WRITTEN EXERCISE:
Set down verbatim the rows that open with the line containing "You are a computer-use" and close with the line containing "[x=642, y=537]", both included.
>> START
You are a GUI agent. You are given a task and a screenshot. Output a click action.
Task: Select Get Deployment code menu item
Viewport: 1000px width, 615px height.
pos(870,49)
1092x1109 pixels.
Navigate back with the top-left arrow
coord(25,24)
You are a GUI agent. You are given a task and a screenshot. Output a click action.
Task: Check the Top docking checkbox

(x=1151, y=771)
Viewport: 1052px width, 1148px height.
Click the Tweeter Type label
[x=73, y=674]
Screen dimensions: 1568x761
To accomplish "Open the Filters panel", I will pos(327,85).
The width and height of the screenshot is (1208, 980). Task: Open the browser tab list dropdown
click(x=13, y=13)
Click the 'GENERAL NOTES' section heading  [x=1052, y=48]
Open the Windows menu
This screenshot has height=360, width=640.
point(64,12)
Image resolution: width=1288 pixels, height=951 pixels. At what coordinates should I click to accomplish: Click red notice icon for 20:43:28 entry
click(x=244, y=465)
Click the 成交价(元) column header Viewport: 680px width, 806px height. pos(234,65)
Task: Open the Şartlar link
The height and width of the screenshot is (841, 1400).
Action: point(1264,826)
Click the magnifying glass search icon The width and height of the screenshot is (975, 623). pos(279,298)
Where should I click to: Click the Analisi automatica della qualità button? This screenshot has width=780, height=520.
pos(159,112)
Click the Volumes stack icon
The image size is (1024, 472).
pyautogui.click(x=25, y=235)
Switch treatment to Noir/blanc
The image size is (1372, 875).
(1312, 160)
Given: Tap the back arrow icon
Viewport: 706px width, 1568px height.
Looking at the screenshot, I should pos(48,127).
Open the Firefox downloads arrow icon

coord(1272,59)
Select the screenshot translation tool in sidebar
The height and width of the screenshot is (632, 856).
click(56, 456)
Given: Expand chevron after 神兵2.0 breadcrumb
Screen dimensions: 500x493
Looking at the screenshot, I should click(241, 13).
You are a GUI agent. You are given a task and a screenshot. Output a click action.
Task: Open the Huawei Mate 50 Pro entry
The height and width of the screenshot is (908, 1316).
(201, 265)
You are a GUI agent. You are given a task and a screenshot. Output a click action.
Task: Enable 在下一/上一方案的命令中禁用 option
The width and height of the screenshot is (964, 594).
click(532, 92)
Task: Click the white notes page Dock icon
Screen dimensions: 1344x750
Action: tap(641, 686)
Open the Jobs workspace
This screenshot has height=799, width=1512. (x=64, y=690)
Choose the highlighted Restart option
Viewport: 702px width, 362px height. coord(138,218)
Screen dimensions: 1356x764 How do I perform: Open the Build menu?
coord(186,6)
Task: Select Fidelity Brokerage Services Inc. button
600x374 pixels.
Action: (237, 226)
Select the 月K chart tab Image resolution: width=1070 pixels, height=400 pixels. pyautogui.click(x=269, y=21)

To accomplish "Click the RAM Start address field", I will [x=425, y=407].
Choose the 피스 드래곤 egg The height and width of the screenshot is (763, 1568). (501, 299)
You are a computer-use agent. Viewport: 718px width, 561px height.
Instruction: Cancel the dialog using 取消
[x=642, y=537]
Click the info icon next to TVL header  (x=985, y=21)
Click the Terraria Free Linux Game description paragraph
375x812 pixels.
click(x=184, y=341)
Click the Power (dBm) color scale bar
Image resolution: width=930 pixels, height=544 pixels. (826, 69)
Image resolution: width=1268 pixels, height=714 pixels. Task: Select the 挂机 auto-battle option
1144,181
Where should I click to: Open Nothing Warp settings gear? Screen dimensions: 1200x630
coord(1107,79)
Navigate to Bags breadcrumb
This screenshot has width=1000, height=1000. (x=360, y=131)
>> END
RESULT BELOW:
You are a computer-use agent. Viewport: 718px width, 561px height.
Instruction: Cancel the dialog using 取消
[x=642, y=537]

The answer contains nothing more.